De recente evolutie van zijn werk naar steeds ambitieuzere formaten, waarbij sommige werken inmiddels meer dan tien meter lang zijn, getuigt van een ambitie die niet afneemt met de leeftijd. Deze monumentale composities vereisen zowel fysieke als mentale beheersing. Cai Yunfei aan het werk zien, zijn kleuren werpend met wijde bewegingen die het hele lichaam betrekken, is getuige zijn van een vorm van sjamanistische dans waarin de kunstenaar het medium wordt tussen de natuurlijke krachten en het schilderoppervlak.
De internationale kritische ontvangst van zijn werk blijft nog bescheiden, ondanks enkele opmerkelijke tentoonstellingen in Europa. Deze relatieve onbekendheid buiten China wordt gedeeltelijk verklaard door de moeilijkheid om een kunst die zo diep geworteld is in de Chinese culturele traditie visueel en conceptueel te vertalen. Maar misschien is het juist deze weerstand tegen gemakkelijke universaliteit die de kracht van Cai Yunfei uitmaakt. Zijn kunst probeert niet te behagen op de globale markt, maar wil een unieke wereldvisie verdiepen.
Cai Yunfei biedt ons een uitstekende les over de mogelijkheid een traditie te vernieuwen zonder deze te verraden. Zijn kunst is een brug geslagen tussen eeuwen, tussen culturen, tussen gevoeligheden. Het is een kunst die spreekt over standvastigheid en verandering, traditie en innovatie, beheersing en loslaten. Kortom een kunst die diep menselijk is in haar vermogen de tegenstrijdigheden die ons vormen te omarmen. Voor zijn levendige doeken worden wij uitgenodigd onze relatie tot landschap, traditie en moderniteit te herdenken. En wellicht ligt daar de ware grootsheid van Cai Yunfei: in zijn vermogen ons de wereld met nieuwe ogen te laten zien terwijl hij ons verbindt met de oudste bronnen van onze menselijkheid.

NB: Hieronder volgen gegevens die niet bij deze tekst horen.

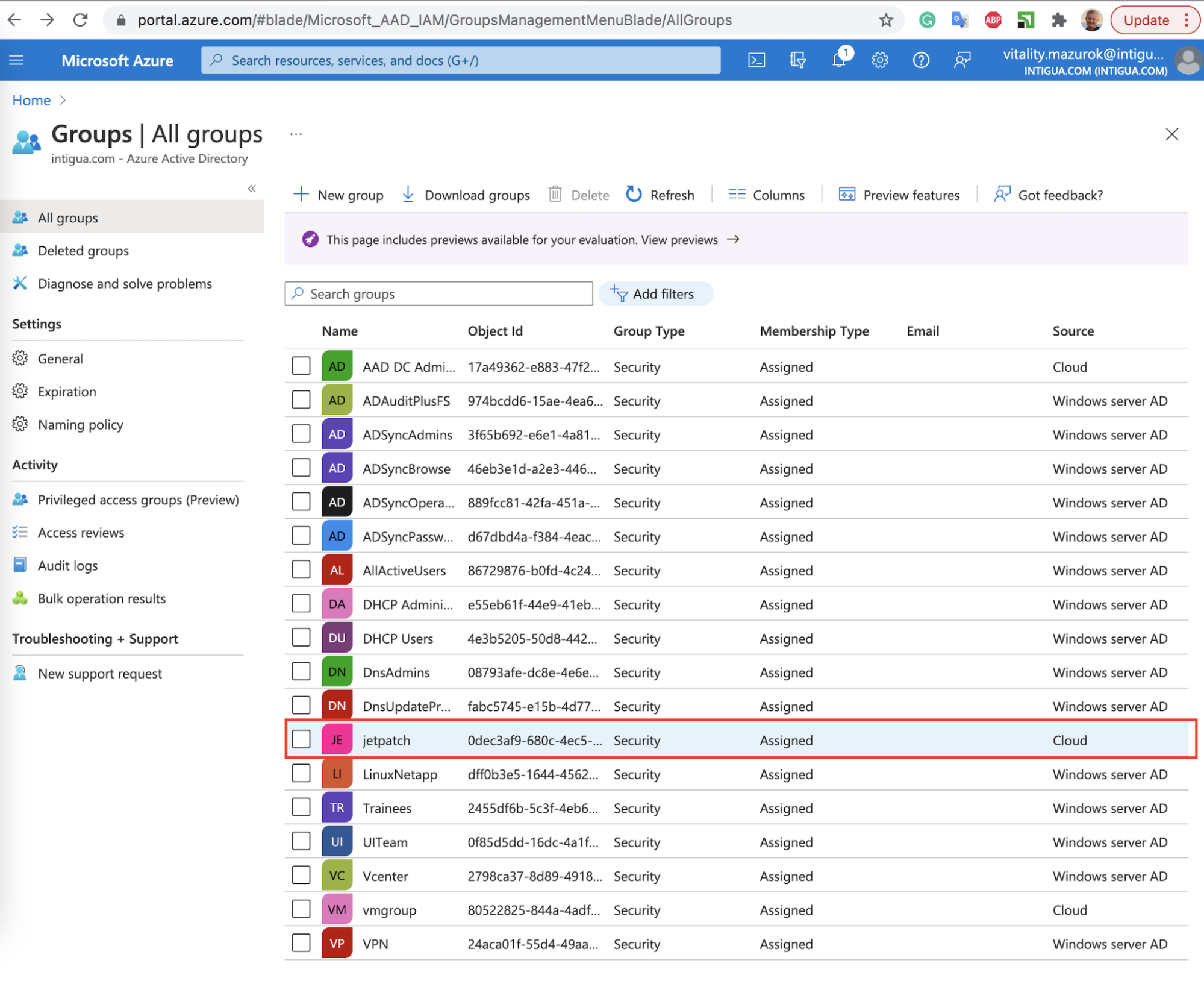Open directory and subscription filter icon

click(797, 60)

- Xu Dingyi, “Cai Yunfei : De reiziger in kleur en inkt”, Artist.artron.net, 1 november 2022.
- Wang Zhong, commentaar tijdens tentoonstelling van de kleur- en inktwerken van Cai Yunfei, Rongbaozhai Museum, oktober 2021.
- Chen Chuanxi, geciteerd in “Zich overgeven aan de schilderkunst en poëzie uitdrukken, Waardering van de werken van de beroemde schilder en kalligraaf Cai Yunfei.”, Sohu.com, 2020.
- Yu Yang, interventie tijdens het symposium over het werk van Cai Yunfei, Centrale Academie van Schone Kunsten, 2021.